▶ TRY IT
Set the records down again in full, with every word kept.

Stored data:

··········

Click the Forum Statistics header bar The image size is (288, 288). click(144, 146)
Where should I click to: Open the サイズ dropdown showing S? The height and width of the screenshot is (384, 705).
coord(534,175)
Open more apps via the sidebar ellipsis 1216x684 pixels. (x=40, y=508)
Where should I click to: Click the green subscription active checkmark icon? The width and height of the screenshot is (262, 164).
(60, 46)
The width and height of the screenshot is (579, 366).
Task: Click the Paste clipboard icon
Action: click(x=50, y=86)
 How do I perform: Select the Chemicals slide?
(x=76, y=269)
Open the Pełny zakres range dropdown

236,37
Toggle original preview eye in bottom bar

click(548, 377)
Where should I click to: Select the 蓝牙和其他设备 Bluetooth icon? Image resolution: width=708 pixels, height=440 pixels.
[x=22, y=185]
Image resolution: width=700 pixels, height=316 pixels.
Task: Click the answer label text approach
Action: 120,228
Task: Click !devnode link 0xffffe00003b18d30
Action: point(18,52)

··········

▶ RESULT FOR THIS TASK
Click the Forum Statistics header bar The image size is (288, 288). click(144, 146)
Where should I click to: Open the サイズ dropdown showing S? The height and width of the screenshot is (384, 705).
coord(534,175)
Open more apps via the sidebar ellipsis 1216x684 pixels. (x=40, y=508)
Where should I click to: Click the green subscription active checkmark icon? The width and height of the screenshot is (262, 164).
(60, 46)
The width and height of the screenshot is (579, 366).
Task: Click the Paste clipboard icon
Action: click(x=50, y=86)
 How do I perform: Select the Chemicals slide?
(x=76, y=269)
Open the Pełny zakres range dropdown

236,37
Toggle original preview eye in bottom bar

click(548, 377)
Where should I click to: Select the 蓝牙和其他设备 Bluetooth icon? Image resolution: width=708 pixels, height=440 pixels.
[x=22, y=185]
Image resolution: width=700 pixels, height=316 pixels.
Task: Click the answer label text approach
Action: 120,228
Task: Click !devnode link 0xffffe00003b18d30
Action: point(18,52)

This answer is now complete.